Most of the time it's one of three things. You can check all three in about ten minutes.
First — drain the water out manually
Before you do anything, you need to get the water out of the drum so you don't flood the floor.
Front-loaders usually have a small drain hose behind a panel at the bottom front of the machine. There's a little plastic cap on it. Put a shallow tray on the floor (the water comes out almost level with the floor, so a baking pan works), open the cap, and let it drain. This takes a while — there can be five or more gallons in there.

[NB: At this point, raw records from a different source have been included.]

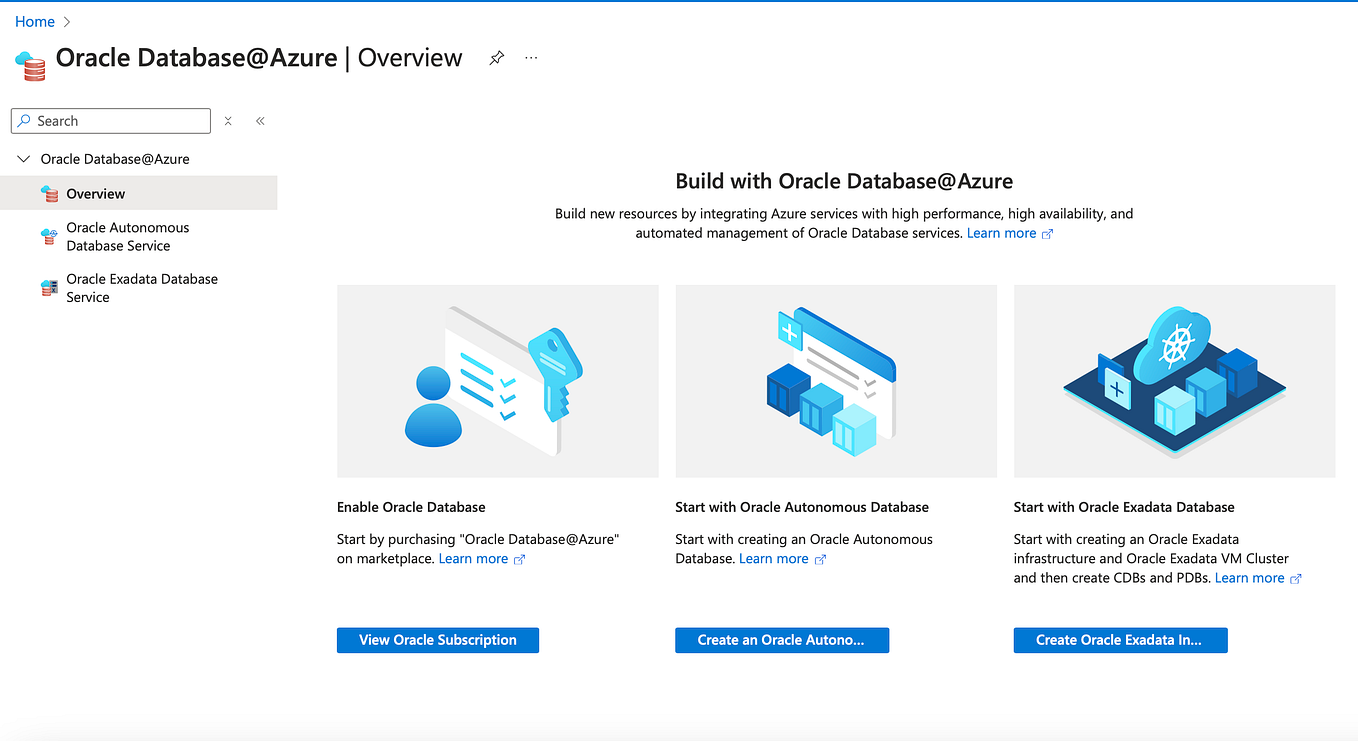Clear the search field using the X icon
The width and height of the screenshot is (1358, 741).
pos(228,120)
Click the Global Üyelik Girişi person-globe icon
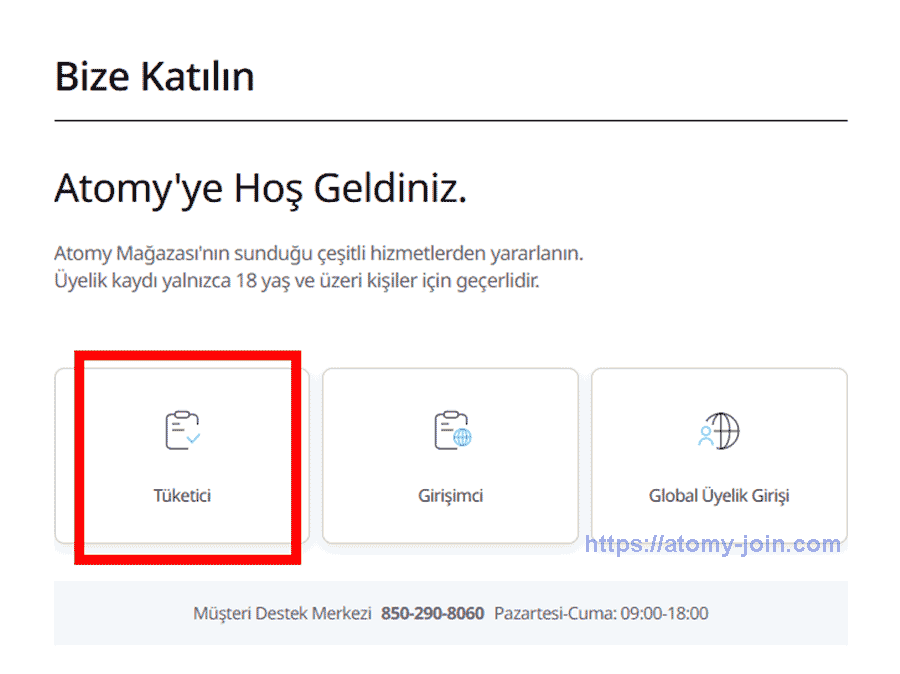Image resolution: width=900 pixels, height=674 pixels. pos(719,429)
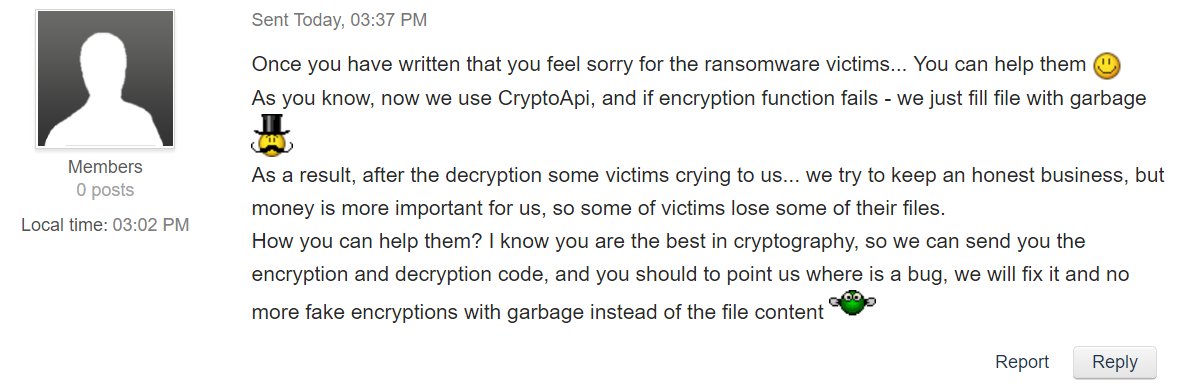Image resolution: width=1177 pixels, height=388 pixels.
Task: Click the 0 posts count
Action: click(x=105, y=190)
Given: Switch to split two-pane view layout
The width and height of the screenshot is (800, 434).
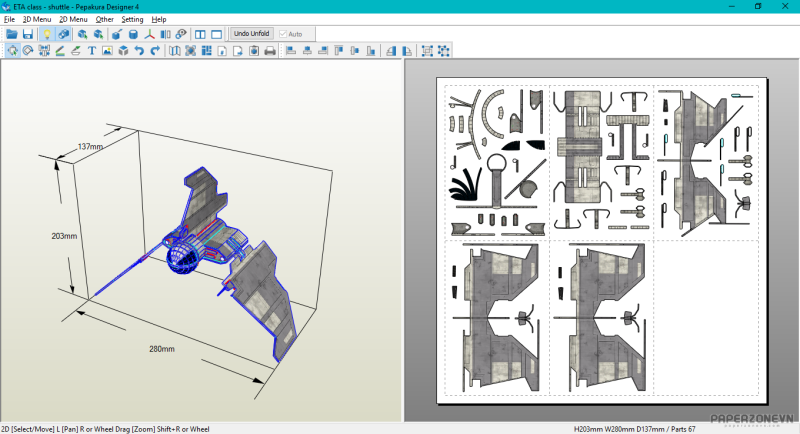Looking at the screenshot, I should pos(200,34).
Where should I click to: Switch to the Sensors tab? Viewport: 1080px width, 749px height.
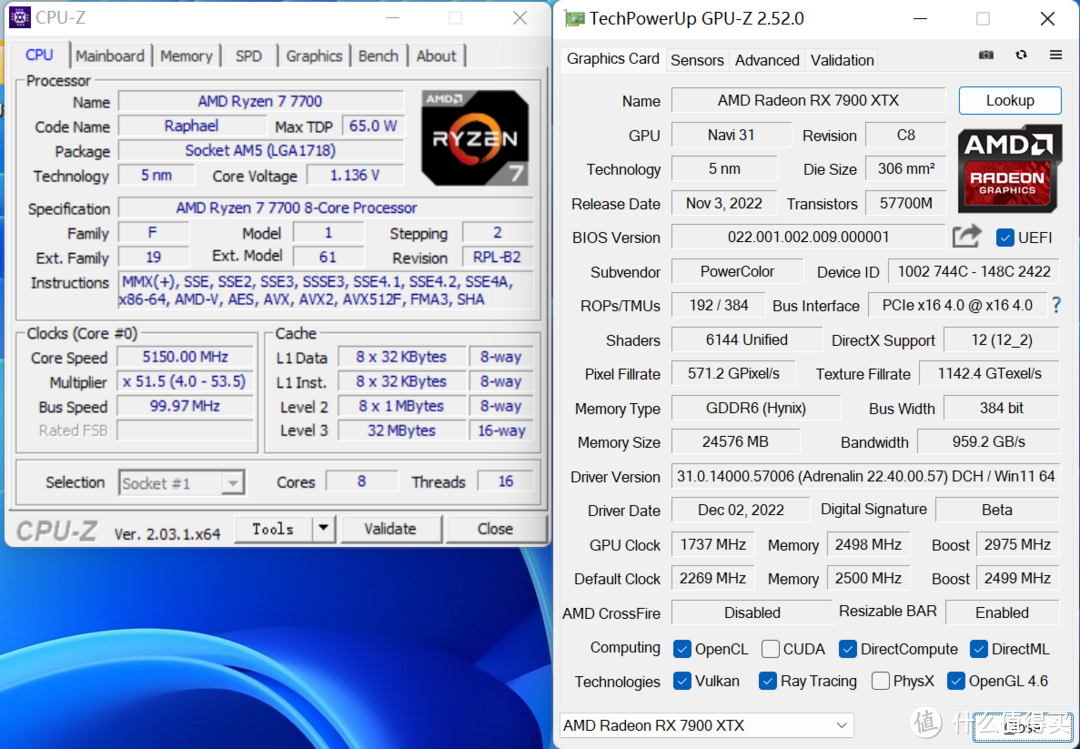(x=697, y=60)
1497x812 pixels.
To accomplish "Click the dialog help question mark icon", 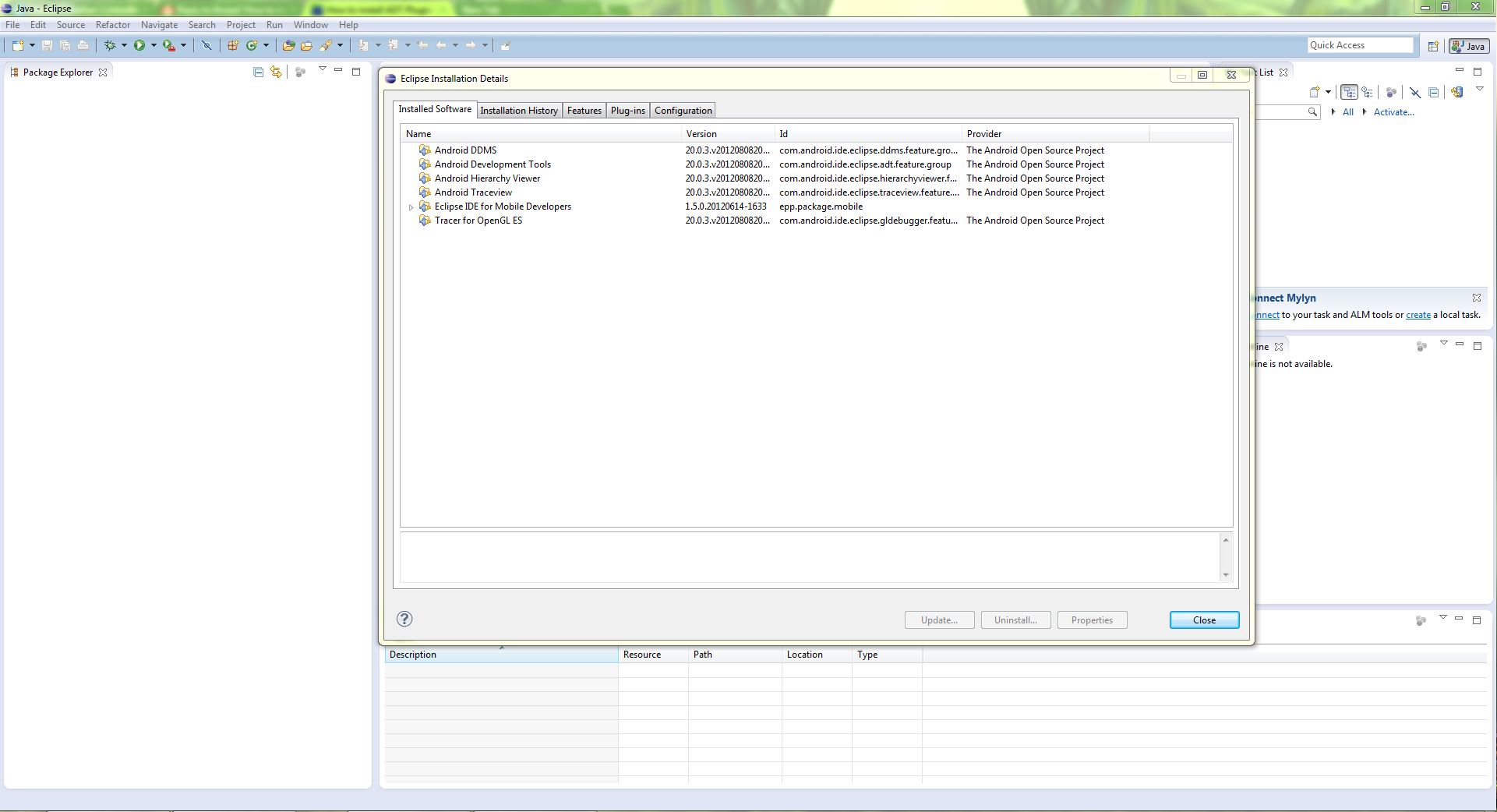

Top-loaders don't usually have an external drain hose. You'll need to bail the water out with a pitcher or use a wet/dry vacuum.
1. Check the drain pump filter
Front-load washers have a filter (sometimes called a "trap" or "pump cleanout") that catches coins, hair clips, kids' toys, and other small things before they reach the drain pump. When it's clogged, water can't drain.
It's behind the same panel as the drain hose. Once the water is out, unscrew the filter (it's a big knob, you turn it counterclockwise — be ready for a little more water and probably some lint and a missing sock or two).
Clean it out, screw it back in tight, and try a rinse cycle. About 40% of "not draining" calls are this simple. We've pulled out everything from coins to a metal hair clip to a hotel room key card.
Top-loaders usually don't have a user-accessible filter — for those, the issue is more likely number 2 or 3 below.
2. Check the drain hose for kinks or clogs
The drain hose runs from the back of the washer up into the standpipe in the wall. In an older West Hollywood apartment, that standpipe might have been narrow to start with and is now half-full of lint and gunk after a few decades.
Pull the washer out from the wall (carefully — don't strain the water lines). Look at the drain hose. If it's kinked, straighten it. If you can pull it out of the standpipe, do that and run a cycle into a bucket on the floor. If the washer drains fine into the bucket, your standpipe in the wall is clogged. That's a plumber, not me.
If it doesn't drain into the bucket either, the hose itself or something inside the washer is the problem.
3. Listen to the drain pump
Run a drain or spin cycle and put your ear close to the bottom of the washer. You should hear the drain pump running — a steady humming or whirring noise.
- If you hear nothing — the pump motor or its wiring is dead. The pump itself needs replacement, usually $220–$320 parts and labor.
- If you hear a humming or grinding but no water moves — the pump is jammed. Sometimes this is a small object stuck in the impeller. Replacement is the usual fix.
- If you hear the pump running normally but water still won't drain — go back to checking the hose and standpipe.
What if it's not any of those?
Less common but possible:
- Lid switch (top-loaders) — if the washer thinks the lid is open, it won't drain or spin. Quick fix.
- Door lock (front-loaders) — same idea. The cycle won't proceed without the door fully locked.
- Control board — uncommon, but if the diagnostic shows no fault and the pump is fine, sometimes the main control board has failed.
What it usually costs
Most "won't drain" repairs run $180–$350 parts and labor. The main exception is a control board, which can push $400–$550 on certain LG and Samsung front-loaders. We'll tell you the part cost in writing before any work starts.